── THE INPUT ──
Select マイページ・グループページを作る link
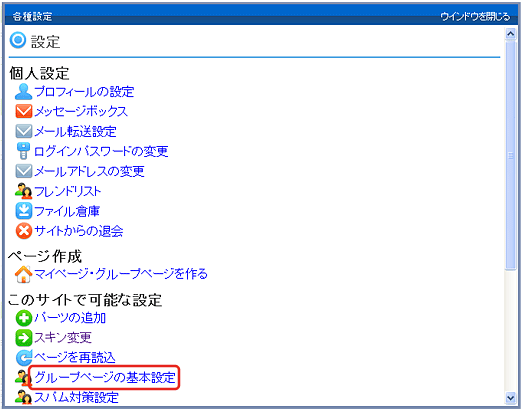 point(121,274)
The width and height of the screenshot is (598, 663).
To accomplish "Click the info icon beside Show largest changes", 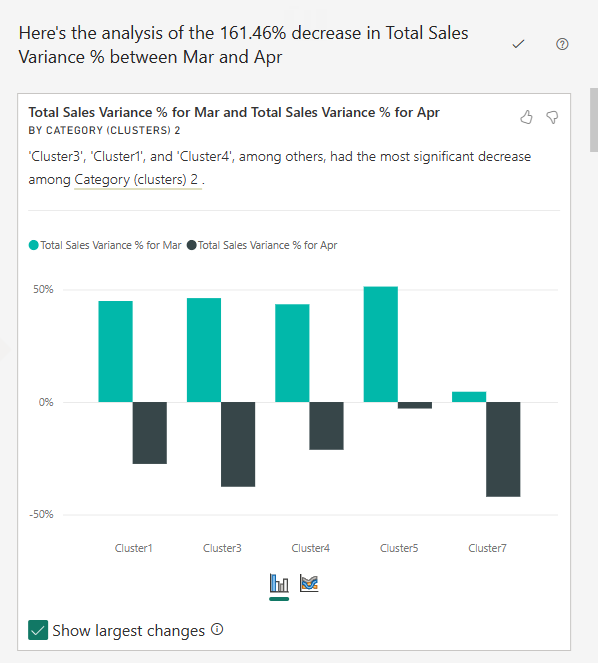I will (217, 630).
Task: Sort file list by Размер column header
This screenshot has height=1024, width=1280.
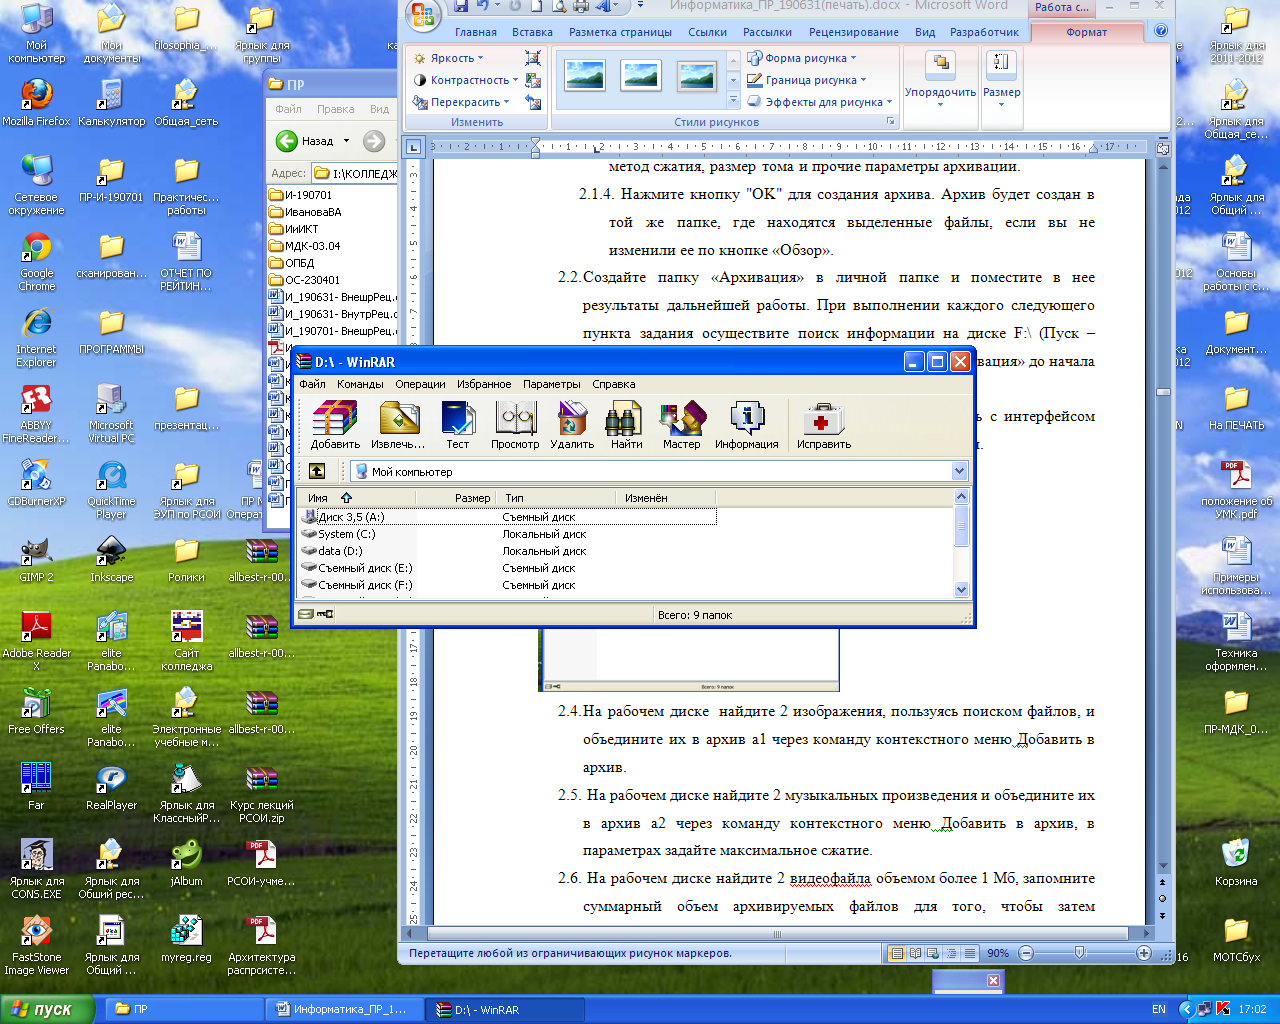Action: point(472,498)
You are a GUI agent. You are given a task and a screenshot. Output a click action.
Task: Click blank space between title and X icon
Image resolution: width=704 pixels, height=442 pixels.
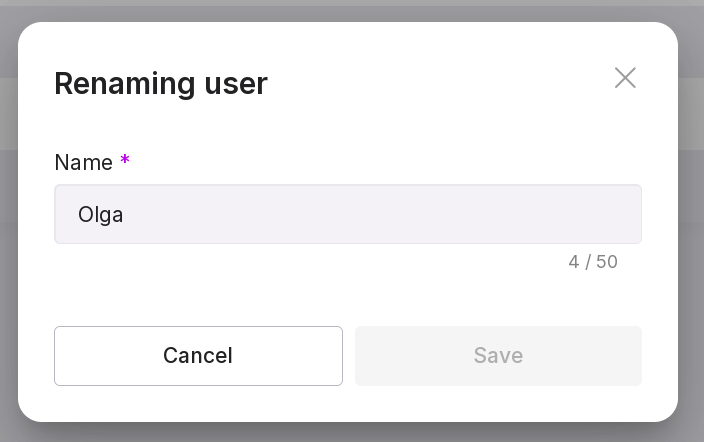[440, 82]
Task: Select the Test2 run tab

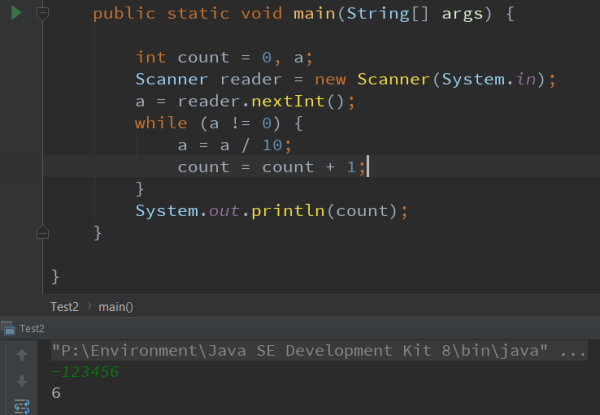Action: pyautogui.click(x=32, y=328)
───
_WORK INSTRUCTIONS:_ Please transcribe exactly the lines from the one containing "Image resolution: width=704" through the last line of the records above, both included, and leave out every picture.

_YOUR SOLUTION:_
Image resolution: width=704 pixels, height=442 pixels.
[440, 82]
Task: Select the Test2 run tab

Action: pyautogui.click(x=32, y=328)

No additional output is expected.